I seriously doubt that physically rescuing hikers or delivering first-responders to plane crashes represent a large percentage of LAPD helicopter missions. I live in a nice suburb and there's one of them circling over it probably weekly.

I don't see why large drones can't do most of what these helicopters are doing. They're using needlessly expensive helicopters, too.

stickfigure|3 months ago

I work with CHP helicopters as part of our fire district's rescue team. We pull a half dozen people a year off of one of the local trails (sometimes as "recovery"). Most of these are via helicopter. There are two helos for a huge area - Yolo county down to Santa Cruz county. By acreage it's a lot bigger than LA.

My point is, two small helicopters are more than enough to do that job as a side-gig from all the other CHP work they do.

Also, Cal Fire has its own air wing. LAPD helicopters are not equipped for firefighting.

asdff|3 months ago

LAPD doesn't conduct rescue operations or anything like that.

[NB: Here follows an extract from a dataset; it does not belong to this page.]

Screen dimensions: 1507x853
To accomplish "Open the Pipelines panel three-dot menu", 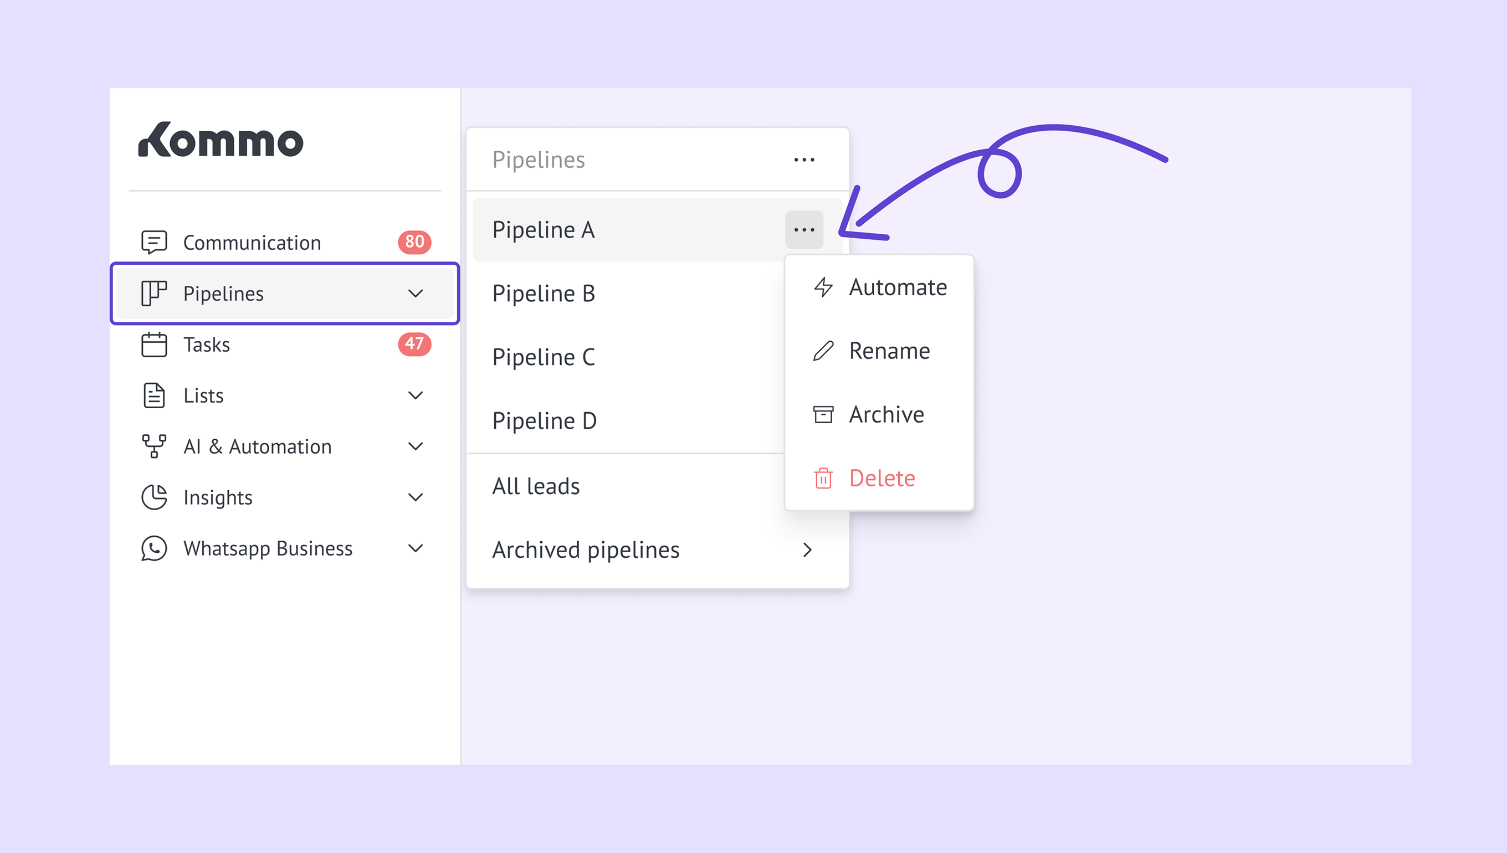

Different helicopters are used from different agencies.

monkaiju|3 months ago

Idk, having a bunch of government surveillance drones doesn't really sound great... Maybe we just don't need this level of surveillance at all?

autoexec|3 months ago

It's absolutely worth looking at the ROI on these flights and weighing that against the intrusion on our privacy/freedom. No doubt they'll always need drones and helicopters but I'd be surprised if there was any real need for them to be in the air that often. I think that's a question that should be asked everywhere but the LAPD in particular are terrible enough that it makes this a great place to start.

whalesalad|3 months ago

I was in Santa Monica - the dense part with all the alleyways - during a foot pursuit involving a heli. Felt like I was in vietnam. It was at night, they were pretty low, and that light felt like the sun coming into the building.

DiscourseFan|3 months ago

Couldn’t someone take out the drones pretty easily?

autoexec|3 months ago

That depends on the drone. There are drones/UAVs that fly so high in the air you can't even see them seeing you from the ground. Even low flying drones would be very hard to hit from a car involved in a high speed chase, and it's not as if people can't shoot at helicopters which are both larger/easier targets and much more dangerous if brought down.

Zigurd|3 months ago

Helicopters aren't exactly robust under fire and are four orders of magnitude more valuable as a target.

polalavik|3 months ago

why LA is spending thousands/hour when drones exist is crazy.

tcdent|3 months ago

You're talking about technology that's only become realistic in the last couple years. Even then, there's probably nothing off-the-shelf that would serve the current need.

LAPD has been patrolling with helicopters for decades. I have yet to see a drone follow a car in high speed pursuit down the 5 at 100+ MPH.